Curtain grouting is a leak-mitigation technique used to treat an entire area that is leaking by adding a rubberlike membrane on the outside of the concrete tunnel wall. To do this, holes are drilled in the ceiling of the existing tunnel until the exterior of the tunnel is reached. From there, a proprietary polymer-based emulsion (PBE) grout is injected into the hole at high pressure, which begins cascading down the curved exterior of the tunnel (like the way chocolate syrup cascades down an ice cream sundae). Two holes are drilled every 10 feet for the injections. The holes are then sealed at the conclusion of the process. The injected material forms a rubberlike impenetrable membrane, or “curtain,” between the exterior of the tunnel wall and the surrounding ground medium.

The contractor has successfully used this solution in the mining industry to seal ground water inflows — some with flow rates of 50 gallons per second.

Metro plans to test this technique in the two different environments that exist along the Red Line segment — one in a linear bored tunnel and one in a blasted-rock cavern. The linear tunnel segment that will be used for the pilot will be a 2,000-foot section of the inbound track between Medical Center and Bethesda. For the second test location, Metro plans to use the entire Medical Center interlocking area, which is a cavernous space that was constructed out of blasted rock.

Tunnel designed to leak
The nine-mile long deep-tunnel segment between Farragut North and Grosvenor is the oldest bored section of the Metrorail system and was designed and constructed prior to the widespread use of NATM, the New Austrian Tunneling Method, which provides tunnels with a waterproof membrane. Engineers designed the Red Line tunnel to leak, knowing that it would be well below the groundwater table and under high hydrostatic pressure. The tunnels have leaked, by design, since they were constructed and massive drainage pumping stations remove millions of gallons of water every week.

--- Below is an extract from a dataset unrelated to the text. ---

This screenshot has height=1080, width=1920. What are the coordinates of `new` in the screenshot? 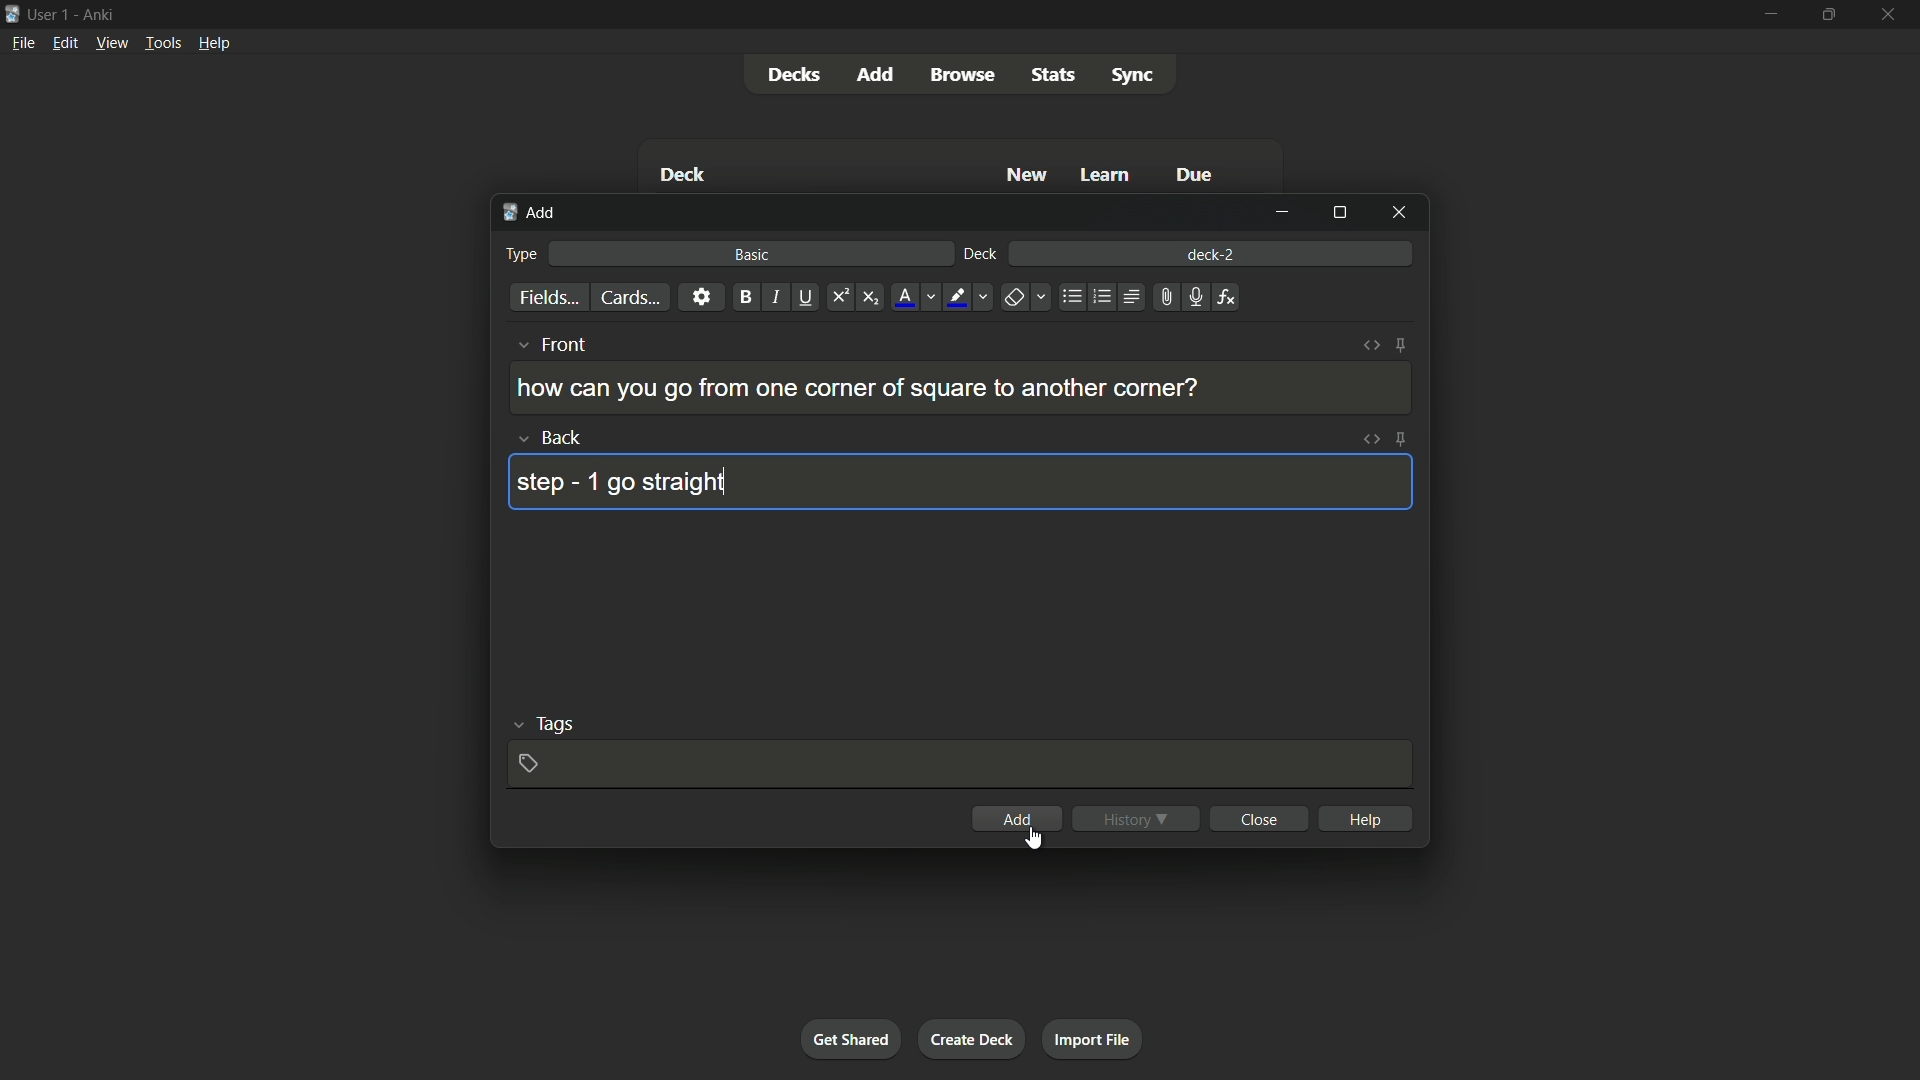 It's located at (1027, 175).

The lack of a waterproof membrane has posed significant maintenance challenges for Metro. First, the presence of moisture and dripping water is a leading cause of arcing insulators. More than two thirds of all arcing insulators occur along this section of the Red Line. Second, water corrodes the track bed, rails, fasteners communication cables, pipes and other components, all of which must be replaced more frequently in this area. Finally, the water entering the tunnels carries mineral deposits that accumulates as a “muck like” substance in switches and other components that are needed for train movement. (By contrast, all other deep Metro tunnels were designed using NATM and are quite dry by comparison to the western Red Line.)

For years, Metro has relied on a strategy of “negative side grouting,” where individual leaks are addressed from the inside of the tunnel. This approach has limited effect, because the hydrostatic pressure outside the tunnel is strong enough that the water will simply find another path. For several years prior to 2011, Metro stopped trying to keep the interlocking (crossover location) at Medical Center in service because it required daily visits by maintenance crews to remove the muck.

Evaluating the Pilot
Metro has moved quickly to have the work associated with the pilot occur during the summer months when ridership is lighter. Evaluation of the pilot will occur during the autumn rainy season, when hydrostatic pressure builds and water infiltration is more prevalent. By early 2018, Metro engineers should be in a position to judge the effectiveness of the curtain grouting process in the Metro environment.

Wiedfeld cautioned that the pilot area represented less than 3 percent of the affected area of the Red Line, and that any eventual full-scale solution would take time and a significant amount of capital funding to advance.